Mas o fato é que num inesquecível sábado de outono, em 1970, meu pai me levou até a Livraria Aurora, de Sétimo e Eduardo Luizelle, no centro de Porto Alegre. Lá, me comprou a caixa com dez volumes das obras de Karl May. E mudou minha vida, mesmo sem ter me tornado um ás da bola ou da bolinha. Tenho a caixa até hoje, os livros com meu nome na folha de rosto e todos com as datas em que foram lidos: de 7 de março a 11 de março o primeiro volume de Winnetou; de 12 a 14 de março o segundo; de 15 a 16 de março o terceiro, sinal de que, capturado pelas aventuras do nobre cacique apache e de seu companheiro, o cowboy alemão Old Shatterhand, fui acelerando o ritmo. Devorei a caixa em cerca de um mês. Depois, li a segunda série e, na sequência, a terceira, menos emocionante.

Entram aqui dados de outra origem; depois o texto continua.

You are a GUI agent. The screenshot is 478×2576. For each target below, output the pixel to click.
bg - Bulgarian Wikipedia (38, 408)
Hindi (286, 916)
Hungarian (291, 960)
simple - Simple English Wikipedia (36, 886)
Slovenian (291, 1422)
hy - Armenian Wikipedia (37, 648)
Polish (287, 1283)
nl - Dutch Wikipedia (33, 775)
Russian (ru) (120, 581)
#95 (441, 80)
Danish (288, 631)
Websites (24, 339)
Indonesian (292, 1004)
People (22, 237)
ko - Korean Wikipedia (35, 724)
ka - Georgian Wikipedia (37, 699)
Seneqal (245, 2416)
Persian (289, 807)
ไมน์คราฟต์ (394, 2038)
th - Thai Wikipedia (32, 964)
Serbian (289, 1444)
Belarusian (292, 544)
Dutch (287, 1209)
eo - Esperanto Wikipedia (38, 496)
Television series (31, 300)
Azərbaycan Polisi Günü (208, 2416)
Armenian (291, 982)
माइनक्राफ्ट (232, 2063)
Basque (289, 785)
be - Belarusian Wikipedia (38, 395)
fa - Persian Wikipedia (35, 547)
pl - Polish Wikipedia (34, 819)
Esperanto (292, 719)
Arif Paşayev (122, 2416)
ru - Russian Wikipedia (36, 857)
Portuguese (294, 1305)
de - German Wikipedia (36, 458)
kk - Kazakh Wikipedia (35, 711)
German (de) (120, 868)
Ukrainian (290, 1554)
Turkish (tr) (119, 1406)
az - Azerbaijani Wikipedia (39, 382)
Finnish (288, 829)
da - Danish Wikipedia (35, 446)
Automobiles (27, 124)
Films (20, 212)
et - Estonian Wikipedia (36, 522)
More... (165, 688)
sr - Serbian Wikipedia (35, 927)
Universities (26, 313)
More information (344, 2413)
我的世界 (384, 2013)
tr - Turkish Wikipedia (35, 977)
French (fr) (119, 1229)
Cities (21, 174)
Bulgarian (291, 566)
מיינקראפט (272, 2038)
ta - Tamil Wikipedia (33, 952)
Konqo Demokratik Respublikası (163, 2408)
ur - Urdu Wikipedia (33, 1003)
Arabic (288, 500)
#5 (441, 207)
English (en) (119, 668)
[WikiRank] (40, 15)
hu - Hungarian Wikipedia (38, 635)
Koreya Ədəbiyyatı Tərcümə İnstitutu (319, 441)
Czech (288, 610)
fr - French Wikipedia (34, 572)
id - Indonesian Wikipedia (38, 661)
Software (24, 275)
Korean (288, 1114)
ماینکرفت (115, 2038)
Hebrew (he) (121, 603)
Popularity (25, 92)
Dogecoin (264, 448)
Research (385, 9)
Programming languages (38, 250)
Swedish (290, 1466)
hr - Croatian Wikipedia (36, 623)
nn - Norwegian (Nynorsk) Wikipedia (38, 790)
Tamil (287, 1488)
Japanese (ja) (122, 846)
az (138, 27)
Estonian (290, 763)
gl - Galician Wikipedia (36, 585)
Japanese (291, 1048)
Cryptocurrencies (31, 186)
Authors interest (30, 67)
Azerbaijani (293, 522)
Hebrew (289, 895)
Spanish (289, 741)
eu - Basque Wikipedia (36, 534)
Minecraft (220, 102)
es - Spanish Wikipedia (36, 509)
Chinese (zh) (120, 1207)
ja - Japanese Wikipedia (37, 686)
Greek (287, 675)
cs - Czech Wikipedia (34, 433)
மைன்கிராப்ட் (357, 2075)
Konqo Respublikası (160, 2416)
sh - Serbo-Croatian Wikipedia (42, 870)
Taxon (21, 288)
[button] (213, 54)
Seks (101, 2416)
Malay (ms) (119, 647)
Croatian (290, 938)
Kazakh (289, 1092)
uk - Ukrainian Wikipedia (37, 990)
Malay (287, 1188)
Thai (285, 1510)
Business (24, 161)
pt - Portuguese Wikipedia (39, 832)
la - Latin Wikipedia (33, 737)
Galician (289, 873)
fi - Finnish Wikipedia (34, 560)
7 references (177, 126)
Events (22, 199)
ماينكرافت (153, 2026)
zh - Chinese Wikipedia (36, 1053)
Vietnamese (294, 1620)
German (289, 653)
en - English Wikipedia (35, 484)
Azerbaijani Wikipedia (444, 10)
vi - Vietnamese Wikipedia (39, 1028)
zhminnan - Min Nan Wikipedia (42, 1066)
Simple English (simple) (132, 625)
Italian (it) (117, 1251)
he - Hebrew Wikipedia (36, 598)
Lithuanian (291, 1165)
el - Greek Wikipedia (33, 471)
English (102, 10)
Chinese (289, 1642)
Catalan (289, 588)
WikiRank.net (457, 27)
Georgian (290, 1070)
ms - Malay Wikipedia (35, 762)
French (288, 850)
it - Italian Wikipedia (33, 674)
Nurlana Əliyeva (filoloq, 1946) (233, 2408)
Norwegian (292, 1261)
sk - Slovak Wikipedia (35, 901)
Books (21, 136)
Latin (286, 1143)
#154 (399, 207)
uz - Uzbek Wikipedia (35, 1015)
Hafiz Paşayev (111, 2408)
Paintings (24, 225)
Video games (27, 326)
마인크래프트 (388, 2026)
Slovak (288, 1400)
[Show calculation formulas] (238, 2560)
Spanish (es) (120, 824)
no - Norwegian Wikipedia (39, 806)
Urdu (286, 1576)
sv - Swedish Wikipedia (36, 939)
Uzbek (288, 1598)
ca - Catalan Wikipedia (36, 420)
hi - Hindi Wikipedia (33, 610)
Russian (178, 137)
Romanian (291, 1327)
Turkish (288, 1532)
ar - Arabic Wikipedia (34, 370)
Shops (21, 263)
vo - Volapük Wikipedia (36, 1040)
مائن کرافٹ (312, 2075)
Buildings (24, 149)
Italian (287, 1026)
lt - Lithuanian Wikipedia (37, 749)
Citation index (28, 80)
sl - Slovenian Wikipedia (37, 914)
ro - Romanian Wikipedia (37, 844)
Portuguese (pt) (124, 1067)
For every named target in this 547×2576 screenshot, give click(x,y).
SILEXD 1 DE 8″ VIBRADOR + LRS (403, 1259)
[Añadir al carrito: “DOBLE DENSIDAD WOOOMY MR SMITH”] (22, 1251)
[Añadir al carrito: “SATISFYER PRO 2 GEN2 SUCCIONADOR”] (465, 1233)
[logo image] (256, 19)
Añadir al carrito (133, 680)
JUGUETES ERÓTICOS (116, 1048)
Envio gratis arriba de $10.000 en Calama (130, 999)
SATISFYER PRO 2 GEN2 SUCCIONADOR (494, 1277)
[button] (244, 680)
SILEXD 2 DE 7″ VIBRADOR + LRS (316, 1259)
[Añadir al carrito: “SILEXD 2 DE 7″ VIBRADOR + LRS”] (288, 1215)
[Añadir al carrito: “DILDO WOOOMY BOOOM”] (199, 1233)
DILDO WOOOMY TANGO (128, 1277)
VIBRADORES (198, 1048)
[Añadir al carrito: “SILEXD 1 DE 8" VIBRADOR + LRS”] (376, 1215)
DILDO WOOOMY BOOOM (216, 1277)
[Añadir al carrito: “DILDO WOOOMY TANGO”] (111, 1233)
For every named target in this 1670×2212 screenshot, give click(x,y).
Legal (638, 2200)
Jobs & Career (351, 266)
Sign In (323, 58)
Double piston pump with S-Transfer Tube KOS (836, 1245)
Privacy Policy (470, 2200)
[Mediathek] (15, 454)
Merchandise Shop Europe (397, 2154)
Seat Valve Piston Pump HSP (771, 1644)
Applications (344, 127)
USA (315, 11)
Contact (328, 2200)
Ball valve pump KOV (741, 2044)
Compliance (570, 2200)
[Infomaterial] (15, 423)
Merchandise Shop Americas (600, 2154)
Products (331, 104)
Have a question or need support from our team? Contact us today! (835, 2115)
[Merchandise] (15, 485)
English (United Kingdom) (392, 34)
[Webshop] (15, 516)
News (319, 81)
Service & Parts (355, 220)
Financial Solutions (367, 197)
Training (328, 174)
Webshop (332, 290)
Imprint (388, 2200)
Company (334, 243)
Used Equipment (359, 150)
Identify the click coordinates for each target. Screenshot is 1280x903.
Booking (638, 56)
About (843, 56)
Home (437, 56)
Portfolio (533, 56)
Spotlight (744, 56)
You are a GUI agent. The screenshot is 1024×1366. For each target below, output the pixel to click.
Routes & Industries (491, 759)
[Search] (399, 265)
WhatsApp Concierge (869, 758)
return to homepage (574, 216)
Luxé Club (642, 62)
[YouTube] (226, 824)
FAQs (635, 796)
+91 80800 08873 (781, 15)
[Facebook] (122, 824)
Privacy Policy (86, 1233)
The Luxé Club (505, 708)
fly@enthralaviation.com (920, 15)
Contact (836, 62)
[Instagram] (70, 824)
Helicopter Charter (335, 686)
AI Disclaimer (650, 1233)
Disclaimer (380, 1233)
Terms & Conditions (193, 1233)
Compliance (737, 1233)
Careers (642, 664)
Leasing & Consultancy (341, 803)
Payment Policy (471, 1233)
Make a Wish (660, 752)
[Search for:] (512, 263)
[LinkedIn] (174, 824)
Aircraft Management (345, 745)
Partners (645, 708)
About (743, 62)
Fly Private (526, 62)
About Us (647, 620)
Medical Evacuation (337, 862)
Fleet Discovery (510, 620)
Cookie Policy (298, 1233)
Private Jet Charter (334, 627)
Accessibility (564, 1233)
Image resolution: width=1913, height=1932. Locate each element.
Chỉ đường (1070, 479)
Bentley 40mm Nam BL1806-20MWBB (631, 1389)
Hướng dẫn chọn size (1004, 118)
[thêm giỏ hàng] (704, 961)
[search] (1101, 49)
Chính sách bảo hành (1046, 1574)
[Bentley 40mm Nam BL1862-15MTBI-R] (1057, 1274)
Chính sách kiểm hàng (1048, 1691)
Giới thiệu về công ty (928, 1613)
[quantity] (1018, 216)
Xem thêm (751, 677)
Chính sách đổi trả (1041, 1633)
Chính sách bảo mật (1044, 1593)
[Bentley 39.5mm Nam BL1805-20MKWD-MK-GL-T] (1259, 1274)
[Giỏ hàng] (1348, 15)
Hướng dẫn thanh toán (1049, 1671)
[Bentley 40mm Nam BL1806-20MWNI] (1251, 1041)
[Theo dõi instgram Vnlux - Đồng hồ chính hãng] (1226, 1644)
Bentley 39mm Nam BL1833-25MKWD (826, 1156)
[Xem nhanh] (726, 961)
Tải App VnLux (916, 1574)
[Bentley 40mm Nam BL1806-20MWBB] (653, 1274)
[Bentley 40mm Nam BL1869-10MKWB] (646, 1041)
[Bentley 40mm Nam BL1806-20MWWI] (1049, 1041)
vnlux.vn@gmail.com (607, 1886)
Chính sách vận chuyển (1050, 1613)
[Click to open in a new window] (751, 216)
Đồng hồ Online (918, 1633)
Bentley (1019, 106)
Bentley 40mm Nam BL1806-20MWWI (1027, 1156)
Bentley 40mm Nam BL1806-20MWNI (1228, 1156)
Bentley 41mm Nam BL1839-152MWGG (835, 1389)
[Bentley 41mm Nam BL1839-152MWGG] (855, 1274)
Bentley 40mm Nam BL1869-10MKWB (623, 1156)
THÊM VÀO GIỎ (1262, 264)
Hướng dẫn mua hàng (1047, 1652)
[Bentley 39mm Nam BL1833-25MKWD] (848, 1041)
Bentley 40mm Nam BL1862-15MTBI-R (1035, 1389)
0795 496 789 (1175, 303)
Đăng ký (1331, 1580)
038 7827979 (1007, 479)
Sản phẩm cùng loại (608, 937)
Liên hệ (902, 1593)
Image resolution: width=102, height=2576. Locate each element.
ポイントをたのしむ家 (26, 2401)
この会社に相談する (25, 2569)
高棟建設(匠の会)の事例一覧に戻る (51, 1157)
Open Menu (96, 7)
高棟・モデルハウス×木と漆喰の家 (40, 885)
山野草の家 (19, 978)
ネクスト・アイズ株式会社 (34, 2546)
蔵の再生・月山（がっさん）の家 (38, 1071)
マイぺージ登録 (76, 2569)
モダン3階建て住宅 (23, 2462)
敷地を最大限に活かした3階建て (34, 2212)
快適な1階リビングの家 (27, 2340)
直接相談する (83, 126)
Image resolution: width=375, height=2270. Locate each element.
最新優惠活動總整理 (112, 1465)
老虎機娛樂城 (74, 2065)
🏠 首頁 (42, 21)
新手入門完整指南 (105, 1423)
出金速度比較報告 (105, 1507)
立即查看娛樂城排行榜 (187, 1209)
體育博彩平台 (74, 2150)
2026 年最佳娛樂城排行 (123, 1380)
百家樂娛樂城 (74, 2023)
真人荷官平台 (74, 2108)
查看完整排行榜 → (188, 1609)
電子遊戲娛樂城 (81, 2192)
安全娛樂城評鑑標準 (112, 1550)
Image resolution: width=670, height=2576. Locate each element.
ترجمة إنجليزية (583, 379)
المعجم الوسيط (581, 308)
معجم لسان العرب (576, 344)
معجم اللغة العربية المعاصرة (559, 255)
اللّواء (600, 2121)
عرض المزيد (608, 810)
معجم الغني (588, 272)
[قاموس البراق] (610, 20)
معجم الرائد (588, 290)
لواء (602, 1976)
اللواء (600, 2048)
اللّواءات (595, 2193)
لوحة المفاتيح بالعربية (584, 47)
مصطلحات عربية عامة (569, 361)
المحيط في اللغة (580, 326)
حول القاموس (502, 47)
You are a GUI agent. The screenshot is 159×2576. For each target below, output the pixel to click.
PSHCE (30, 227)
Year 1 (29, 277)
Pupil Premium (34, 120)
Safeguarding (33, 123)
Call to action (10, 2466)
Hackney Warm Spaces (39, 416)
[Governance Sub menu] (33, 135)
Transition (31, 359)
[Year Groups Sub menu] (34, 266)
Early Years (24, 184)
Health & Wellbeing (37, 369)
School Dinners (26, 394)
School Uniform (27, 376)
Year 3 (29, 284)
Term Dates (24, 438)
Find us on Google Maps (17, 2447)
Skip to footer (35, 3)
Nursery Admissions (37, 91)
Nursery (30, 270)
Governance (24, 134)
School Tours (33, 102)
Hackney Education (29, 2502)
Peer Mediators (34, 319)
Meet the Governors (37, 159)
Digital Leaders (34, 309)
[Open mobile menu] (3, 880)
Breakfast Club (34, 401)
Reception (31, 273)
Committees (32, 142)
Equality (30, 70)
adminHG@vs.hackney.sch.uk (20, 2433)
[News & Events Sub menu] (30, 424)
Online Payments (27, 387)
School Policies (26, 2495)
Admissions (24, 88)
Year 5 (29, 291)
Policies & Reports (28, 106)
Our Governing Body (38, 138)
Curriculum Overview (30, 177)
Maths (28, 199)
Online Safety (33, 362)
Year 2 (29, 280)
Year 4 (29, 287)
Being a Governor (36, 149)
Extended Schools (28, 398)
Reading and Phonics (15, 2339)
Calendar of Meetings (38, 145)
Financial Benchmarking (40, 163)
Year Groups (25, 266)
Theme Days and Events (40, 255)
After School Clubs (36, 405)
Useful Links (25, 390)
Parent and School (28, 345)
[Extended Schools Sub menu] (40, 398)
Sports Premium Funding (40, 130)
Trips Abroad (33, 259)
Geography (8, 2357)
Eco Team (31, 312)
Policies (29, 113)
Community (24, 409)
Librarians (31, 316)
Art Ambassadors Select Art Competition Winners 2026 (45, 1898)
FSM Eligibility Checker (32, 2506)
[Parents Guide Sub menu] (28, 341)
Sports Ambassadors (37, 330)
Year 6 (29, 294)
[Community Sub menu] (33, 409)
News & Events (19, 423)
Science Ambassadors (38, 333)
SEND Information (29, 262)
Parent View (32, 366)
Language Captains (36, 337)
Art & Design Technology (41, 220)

Li aqueles 30 livros, como mais de cem mil brasileiros que também leram as três séries (as únicas que saíram no Brasil) antes de mim. As obras de Karl May, gigantesco sucesso editorial na Alemanha (mais de 70 milhões de exemplares vendidos), tornaram-se também sucesso gigantesco no Brasil. Graças a isso, a editora Globo, de Porto Alegre, pode publicar autores imensamente superiores a Karl May, que aliás nunca foi grande escritor – e ainda carregou a pecha de ser o favorito do medíocre Hitler. Só que certa vez entrevistei dez grandes editores brasileiros, perguntando-lhes quem eram seus personagens literários favoritos, e Winnetou recebeu três votos. Nada mal.
Quinto de 14 irmãos, filho de um tecelão falido, Karl May cresceu na miséria e logo aprendeu a mentir e a roubar. Acabou preso e escreveu boa parte de seus livros na cadeia. Nunca saiu da Alemanha, a não ser em sua prodigiosa imaginação. Morreu rico e deixou tudo para a fundação Karl May, que até hoje concede bolsas a escritores e jornalistas pobres (já houve momentos em que pensei em me candidatar). Karl May nasceu em 25 de fevereiro de 1842, há exatos 180 anos. Devo muito a ele.
Dentre outras coisas, devo a gratidão eterna a meu pai. Já que, ao contrário do próprio, sempre fui um fracasso em esportes nobres como pôquer e sinuca. E também nos mais baixos, como tênis e futebol.